From:	marc(at)oscar(dot)eng(dot)cv(dot)net (Marc Spitzer)
To:	pgsql-sql(at)postgresql(dot)org
Subject:	how do I update or insert efficently in postgres
Date:	2001-11-13 18:18:34
Message-ID:	slrn9v2ouq.30qa.marc@oscar.eng.cv.net
Views:	Raw Message \| Whole Thread \| Download mbox \| Resend email
Lists:	pgsql-sql

I need to do the follwoing logic for a db I am building:

if row exists update some fields
else insert all fields

I have come across this befor and have used select to drive the
choice, if I could get the row update else insert. The db I worked on
had a few thousand rows so it was fast enough. This table will have
around 1 million rows to start out with and I was wondering if there
was any way to do this better. I am touching each row twice and would
like to get that down to once if possable. If that is not possable
would it be better to move the whole thing inside of 1 explicit
transaction? Any other ideas I have missed?

Thank you

marc

From:	"Josh Berkus" <josh(at)agliodbs(dot)com>
To:	marc(at)oscar(dot)eng(dot)cv(dot)net (Marc Spitzer)
Cc:	pgsql-sql(at)postgresql(dot)org
Subject:	Re: how do I update or insert efficently in postgres
Date:	2001-11-13 19:42:54
Message-ID:	web-505220@davinci.ethosmedia.com
Views:	Raw Message \| Whole Thread \| Download mbox \| Resend email
Lists:	pgsql-sql

Maqrc,

> if row exists update some fields
> else insert all fields
>
> I have come across this befor and have used select to drive the
> choice, if I could get the row update else insert. The db I worked
> on
> had a few thousand rows so it was fast enough. This table will have
> around 1 million rows to start out with and I was wondering if there
> was any way to do this better. I am touching each row twice and
> would
> like to get that down to once if possable. If that is not possable
> would it be better to move the whole thing inside of 1 explicit
> transaction? Any other ideas I have missed?
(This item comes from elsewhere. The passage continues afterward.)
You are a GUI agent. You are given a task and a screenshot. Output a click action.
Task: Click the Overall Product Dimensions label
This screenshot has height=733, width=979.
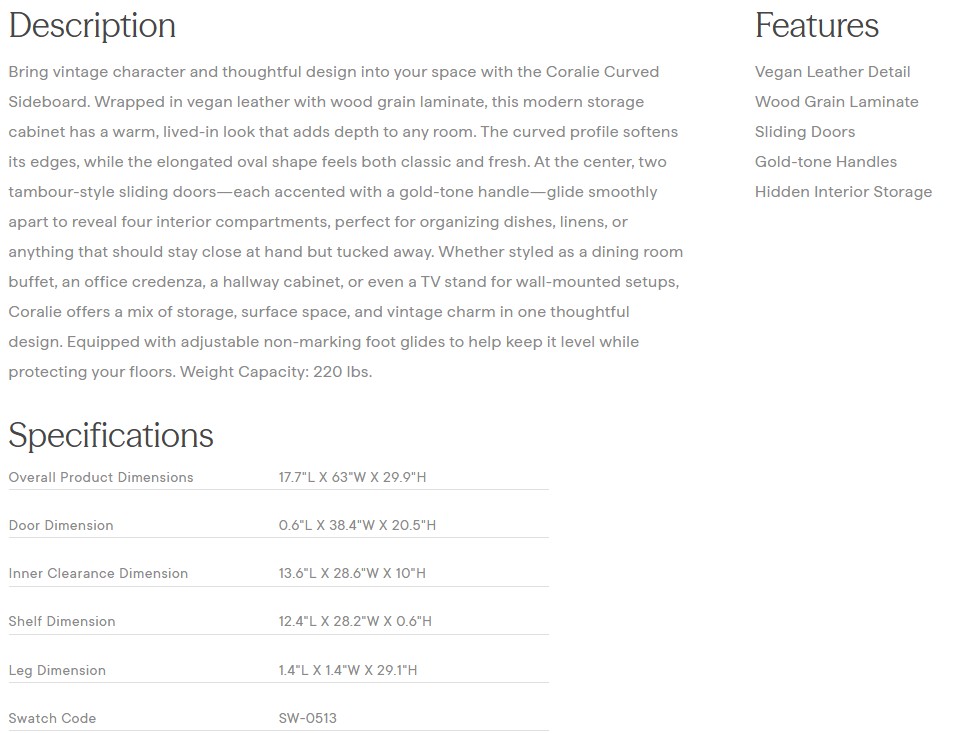[101, 477]
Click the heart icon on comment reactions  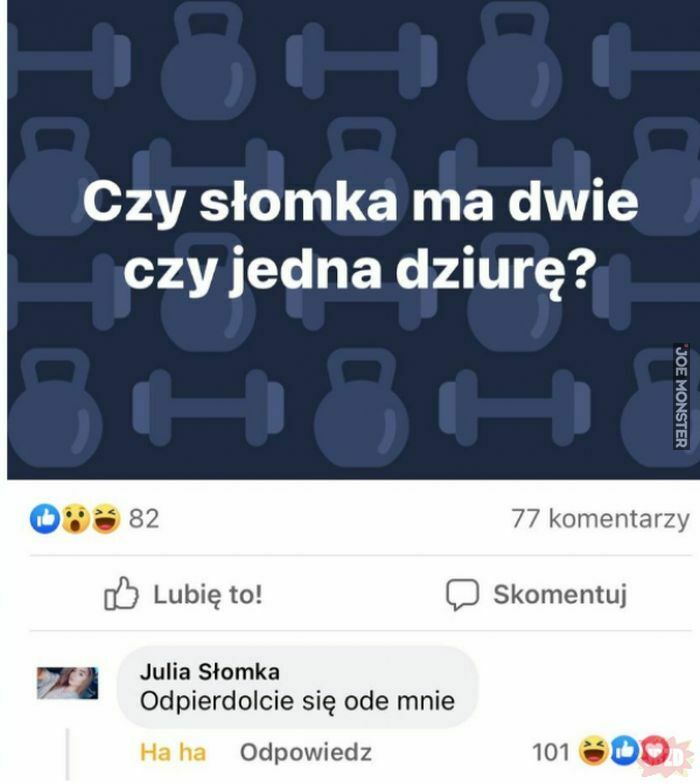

Not really. If you have to check for existance, that's going to be a
seperate query from the UPDATE/INSERT no matter how you cut it. MySQL's
REPLACE probably just hides this double-check from you. Using an
integer surrogate key which is indexed and VACUUMed regularly is about
all the performance increase you can get. Except maybe moving the table
and the WAL_FILES both to seperate disks.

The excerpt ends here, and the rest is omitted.